OMG that roundtable. Mickey Rourke looked like he wanted to kill himself. Can’t say I blame him. Everyone at that table was insufferable, except for him and Sally Hawkins.
Haha, I liked everyone but Anne and Frank Langella–he came off as kind of a creep towards Anne. But both Rourke and RDJ looked like they wanted to be anywhere but there–especially Rourke. At least RDJ tried to be polite.
I don’t think they were insufferable at all. I think Anne was they youngest and out of her depth and Sally didn’t have much to contribute. I remember them asking the group if they googled themselves.. She was one of maybe 2 that said yes. The others there have been in the business a long time. They made their mark before Social Media took over. They have a different perspective and view of gossip. I don’t think they pay attention to it, and I don’t think they let what strangers behind a computer think drive their lives or how they live it. Brad and Robert were the only ones that really know what it was like to be on the cover of tabloids. And I will say for Brad’s stance he has not let the gossip make him do anything nor does he talk about it all the time.

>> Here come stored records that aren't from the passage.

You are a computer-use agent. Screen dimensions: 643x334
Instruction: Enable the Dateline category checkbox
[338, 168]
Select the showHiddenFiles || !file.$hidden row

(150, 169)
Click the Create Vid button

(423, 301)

Anne would do best to stop reading what we or anyone has to say about her.
@lisa2
Anne came off BAD because of that–the googling thing. Because first she said that she didn’t ever–and then when RDJ was the only one who said he did, she changed her answer, when it was *cool* to do so. I think she was nervous, but God. She just kept yammering on and on…..
she is the absolute worst. Every movie she is in she ruins. So unauthentic. In my opinion. Can’t wait until she goes away.
Agreed. I don’t know how or why she could be considered a good actress, she’s way too fake.
Does she not have friends? That will tell her to knock it off? And everyone need a to stop throwing around the bullying card. It is a real problem with real consequences. Stop cheapening it for sympathy.
All of the Interstellar people seem to be determined to ruin my enjoyment of the movie. Anne being her usual obnoxious, self-absorbed idiot self now wallowing in pity, Chastain running her mouth about opportunities in Hollywood for WOC while she’s been in about 20 movies in the last three years (then invoking Meryl Streep’s name as someone who gets cast too often), Nolan dissing Marvel movies for daring to be fun and entertaining, Matthew McWhatever for leftover douchebagness from last year. All of these people need to take a long break, they are thirsty and irritating.
Honestly, from commercial clips, it doesn’t look that good anyway.
It really looks so boring and uninteresting. I’m so over Matthew and his everything. I had to turn the volume down last award season because I just couldn’t bare to listen to him anymore. I use to like his voice, but no it makes me cringe.
I don’t have a bad opinion about Jessica.. I just think she make WAY TOO MANY MOVIES. To me she needs to take a break or stop making 3 or 5 movies a year. I don’t think she has a fanbase that large to support her that much.
Yeah, I have to be honest that I’m turned off to seeing this film because of it’s annoying stars. Struth.
I wholeheartedly agree. AnnE is as irritating as Jessica Chastain. I said a couple of weeks ago Jessica is pulling a Jude Law. There was a time when Jude was starring every single movie and it was exhausting. She needs to step back before the Hathahate gets her too.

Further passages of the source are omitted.